--- Dokumen Sumber ---
Kemudian, pada tahun 2020, Duke menolak mengizinkan William menggunakan dana penelitiannya untuk mempelajari hubungan antara acetaminophen dan autisme. Keputusan ini baru dibatalkan setelah pengacara yang bekerja untuk donor—yang menyediakan dana khusus  untuk penelitian tersebut—mengeluh bahwa penelitian tersebut tidak bergerak maju.

Tahun berikutnya, asisten administrasi yang ditugaskan ke labnya untuk membantu tugas administrasi yang sangat birokratis, Beth Weatherspoon, memberi  tahu dia bahwa dia dipindahkan dan seseorang baru akan ditugaskan untuk membantu. Tapi penugasan kembali itu tidak pernah terjadi. Jadi pada saat itu, William tidak lagi memiliki dukungan administratif yang dia perlukan untuk tugas-tugas seperti memesan perlengkapan laboratorium. Posisinya diberhentikan pada tahun yang sama.

Digulingkan karena Menantang Status Quo yang Didanai Farmasi?

Dr. Allan Kirk, yang mengawasi Departemen Bedah di Universitas Duke, tidak menanggapi permintaan komentar.

Namun, Sarah Avery, direktur Kantor Berita Kesehatan Duke, mengatakan kepada The Epoch Times melalui email: “Informasi yang dapat kami berikan tentang mantan anggota fakultas terbatas pada tanggal mereka bekerja di Duke.” Dia kemudian mengonfirmasi bahwa William di- pekerjakan oleh universitas dari 1 Agustus 1993 hingga 30 Juni 2021.
---
* Yang Diminta:
**a.** Salin dari teks tentang William di Duke semua kata mulai dari "Kemudian, pada tahun" sampai dengan "tahun yang sama." tanpa perubahan sedikit pun.
**b.** Tulis ulang secara lebih ringkas paragraf dalam teks tentang William di Duke yang diawali dengan "Kemudian, pada tahun 2020" dengan tetap mempertahankan fakta-fakta utamanya.
**c.** Lanjutkan teks tentang William di Duke setelah kalimat terakhirnya.
--- Data Mentah ---
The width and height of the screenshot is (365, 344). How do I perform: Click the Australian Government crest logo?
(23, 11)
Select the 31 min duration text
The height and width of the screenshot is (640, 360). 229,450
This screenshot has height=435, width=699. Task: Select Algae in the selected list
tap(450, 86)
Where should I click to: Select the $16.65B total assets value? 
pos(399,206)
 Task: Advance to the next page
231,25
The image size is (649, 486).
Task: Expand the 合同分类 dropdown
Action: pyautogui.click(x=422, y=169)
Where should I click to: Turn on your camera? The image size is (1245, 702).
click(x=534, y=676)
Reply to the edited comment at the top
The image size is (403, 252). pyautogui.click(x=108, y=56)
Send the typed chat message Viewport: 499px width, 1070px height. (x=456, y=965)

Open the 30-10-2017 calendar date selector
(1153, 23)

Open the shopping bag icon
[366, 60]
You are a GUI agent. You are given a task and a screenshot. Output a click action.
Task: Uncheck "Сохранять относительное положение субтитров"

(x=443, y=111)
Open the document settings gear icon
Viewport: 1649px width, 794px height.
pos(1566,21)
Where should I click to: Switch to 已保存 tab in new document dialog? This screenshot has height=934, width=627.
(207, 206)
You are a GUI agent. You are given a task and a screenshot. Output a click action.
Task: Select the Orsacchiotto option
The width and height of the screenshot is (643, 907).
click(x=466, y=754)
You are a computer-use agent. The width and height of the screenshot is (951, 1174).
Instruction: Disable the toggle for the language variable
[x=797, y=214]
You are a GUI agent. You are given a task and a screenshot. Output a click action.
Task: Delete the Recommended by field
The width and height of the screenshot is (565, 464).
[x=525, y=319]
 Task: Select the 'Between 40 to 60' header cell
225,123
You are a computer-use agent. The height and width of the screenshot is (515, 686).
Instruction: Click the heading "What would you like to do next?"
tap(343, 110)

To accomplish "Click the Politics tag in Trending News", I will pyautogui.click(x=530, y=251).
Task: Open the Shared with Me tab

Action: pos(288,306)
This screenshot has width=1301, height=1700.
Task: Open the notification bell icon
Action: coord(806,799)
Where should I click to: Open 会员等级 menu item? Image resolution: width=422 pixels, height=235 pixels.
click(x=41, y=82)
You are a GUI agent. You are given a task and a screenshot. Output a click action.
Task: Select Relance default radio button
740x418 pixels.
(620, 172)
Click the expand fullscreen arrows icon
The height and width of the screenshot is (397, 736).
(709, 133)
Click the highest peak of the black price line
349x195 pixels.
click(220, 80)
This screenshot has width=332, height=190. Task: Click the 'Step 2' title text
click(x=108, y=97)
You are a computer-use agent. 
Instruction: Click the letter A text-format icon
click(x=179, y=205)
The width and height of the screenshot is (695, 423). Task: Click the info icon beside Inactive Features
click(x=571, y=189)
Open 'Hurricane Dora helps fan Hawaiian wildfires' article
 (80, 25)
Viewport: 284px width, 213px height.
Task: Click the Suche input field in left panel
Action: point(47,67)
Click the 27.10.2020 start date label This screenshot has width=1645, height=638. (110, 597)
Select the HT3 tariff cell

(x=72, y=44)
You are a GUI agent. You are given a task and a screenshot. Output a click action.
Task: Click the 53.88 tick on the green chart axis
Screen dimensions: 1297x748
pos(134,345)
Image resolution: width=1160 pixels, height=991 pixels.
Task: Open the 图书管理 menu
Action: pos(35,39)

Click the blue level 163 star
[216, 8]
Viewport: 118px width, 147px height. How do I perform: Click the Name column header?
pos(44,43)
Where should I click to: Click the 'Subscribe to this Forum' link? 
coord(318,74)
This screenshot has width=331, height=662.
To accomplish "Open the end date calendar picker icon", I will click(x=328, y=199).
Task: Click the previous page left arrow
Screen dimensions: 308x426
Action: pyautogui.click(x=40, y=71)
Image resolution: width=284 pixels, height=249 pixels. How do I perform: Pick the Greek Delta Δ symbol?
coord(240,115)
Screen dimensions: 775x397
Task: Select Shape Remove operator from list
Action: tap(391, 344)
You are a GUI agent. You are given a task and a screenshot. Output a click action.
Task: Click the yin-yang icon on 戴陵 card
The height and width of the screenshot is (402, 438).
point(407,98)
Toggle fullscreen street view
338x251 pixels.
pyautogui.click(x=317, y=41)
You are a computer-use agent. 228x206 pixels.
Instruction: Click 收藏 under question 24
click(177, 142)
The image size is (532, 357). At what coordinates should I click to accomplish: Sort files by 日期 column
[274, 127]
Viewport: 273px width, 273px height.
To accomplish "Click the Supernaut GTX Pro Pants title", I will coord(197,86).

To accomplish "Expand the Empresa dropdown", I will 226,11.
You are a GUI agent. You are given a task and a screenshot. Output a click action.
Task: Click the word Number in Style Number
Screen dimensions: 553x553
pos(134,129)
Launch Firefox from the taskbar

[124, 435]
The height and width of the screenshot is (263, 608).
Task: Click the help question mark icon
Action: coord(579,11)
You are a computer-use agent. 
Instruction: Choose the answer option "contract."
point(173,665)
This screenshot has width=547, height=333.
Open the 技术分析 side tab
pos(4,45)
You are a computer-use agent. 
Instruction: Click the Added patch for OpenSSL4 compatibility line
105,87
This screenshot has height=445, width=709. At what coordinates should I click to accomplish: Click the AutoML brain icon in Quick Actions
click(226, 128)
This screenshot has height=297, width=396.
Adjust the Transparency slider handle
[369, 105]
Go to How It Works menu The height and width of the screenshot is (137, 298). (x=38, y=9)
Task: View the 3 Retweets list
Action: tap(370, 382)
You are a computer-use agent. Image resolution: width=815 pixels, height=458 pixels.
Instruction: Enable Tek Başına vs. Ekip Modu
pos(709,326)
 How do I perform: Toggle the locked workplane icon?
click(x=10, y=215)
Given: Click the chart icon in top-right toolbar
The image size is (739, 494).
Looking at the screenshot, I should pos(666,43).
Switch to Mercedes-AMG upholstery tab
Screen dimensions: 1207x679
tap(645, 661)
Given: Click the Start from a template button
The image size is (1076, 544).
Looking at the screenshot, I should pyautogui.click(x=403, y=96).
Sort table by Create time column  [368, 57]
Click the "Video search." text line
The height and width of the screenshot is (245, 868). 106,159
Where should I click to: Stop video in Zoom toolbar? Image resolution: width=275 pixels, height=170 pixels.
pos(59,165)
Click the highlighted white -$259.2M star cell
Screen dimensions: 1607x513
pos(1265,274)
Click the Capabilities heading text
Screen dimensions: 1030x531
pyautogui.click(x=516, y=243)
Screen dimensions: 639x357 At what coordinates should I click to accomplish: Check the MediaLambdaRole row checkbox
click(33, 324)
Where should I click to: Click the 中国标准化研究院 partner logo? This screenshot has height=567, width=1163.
---
* Kunci Jawaban:
**a.**
Kemudian, pada tahun 2020, Duke menolak mengizinkan William menggunakan dana penelitiannya untuk mempelajari hubungan antara acetaminophen dan autisme. Keputusan ini baru dibatalkan setelah pengacara yang bekerja untuk donor—yang menyediakan dana khusus  untuk penelitian tersebut—mengeluh bahwa penelitian tersebut tidak bergerak maju.

Tahun berikutnya, asisten administrasi yang ditugaskan ke labnya untuk membantu tugas administrasi yang sangat birokratis, Beth Weatherspoon, memberi  tahu dia bahwa dia dipindahkan dan seseorang baru akan ditugaskan untuk membantu. Tapi penugasan kembali itu tidak pernah terjadi. Jadi pada saat itu, William tidak lagi memiliki dukungan administratif yang dia perlukan untuk tugas-tugas seperti memesan perlengkapan laboratorium. Posisinya diberhentikan pada tahun yang sama.

**b.** Pada tahun 2020, Duke melarang William memakai dana penelitiannya untuk meneliti hubungan acetaminophen dengan autisme. Larangan itu baru dicabut setelah pengacara donor yang menyediakan dana khusus untuk penelitian tersebut mengeluh bahwa penelitian itu tidak mengalami kemajuan.

**c.**
Namun, William mengatakan kemungkinan besar dia diberhentikan dari posisinya karena penelitiannya menantang status quo ilmiah yang didanai farmasi.

Ketika penyelidikan ilmiah mengungkap penyimpangan dan kesalahan informasi perusahaan, universitas sering kali berusaha menutupinya.

Faktanya, William bergabung dengan semakin banyak peneliti dan editor akademik mutakhir yang telah kehilangan posisi mereka.

Daftar ini termasuk salah satu pendiri Cochrane Collaboration dan pendiri Nordic Cochrane Center, Dr. Peter Gotzsche, yang dikeluarkan karena menunjukkan kekurangan dalam penelitian yang menemukan bahwa vaksin HPV aman, dan man- tan editor-in-chief Toksikologi Makanan dan Kimia, Dr. José Luis Domingo, yang dipaksa mengundurkan diri untuk mempertahankan kemandirian akademiknya setelah dia menerbitkan makalah ilmiah penting yang menunjukkan bahwa vaksin COVID-19 mengganggu pensinyalan sistem kekebalan tubuh yang penting.

Termasuk juga salah satu pakar terkemuka dunia tentang toksisitas aluminium, Dr. Christopher Exley, yang karyanya tentang toksisitas aluminium mempertanyakan keamanan vaksin yang mengandung aluminium.

Semua ilmuwan ini dijauhi karena mengejar penelitian ilmiah yang menantang status quo.

William Parker tidak dapat memastikan bahwa karyanya tentang acetaminophen adalah penyebab labnya ditutup.

“Saya tidak punya penjelasan lain yang masuk akal,” katanya.

Tylenol Beracun untuk Anak

Salah satu proyek penelitian terpenting yang dia lakukan, kata William, mengungkap efek toksik asetaminofen, terutama pada bayi dan anak-anak.

William mengklaim, antara lain, bahwa bukti ilmiah sangat banyak menunjukkan bahwa paparan dini terhadap acetaminophen menyebabkan autisme.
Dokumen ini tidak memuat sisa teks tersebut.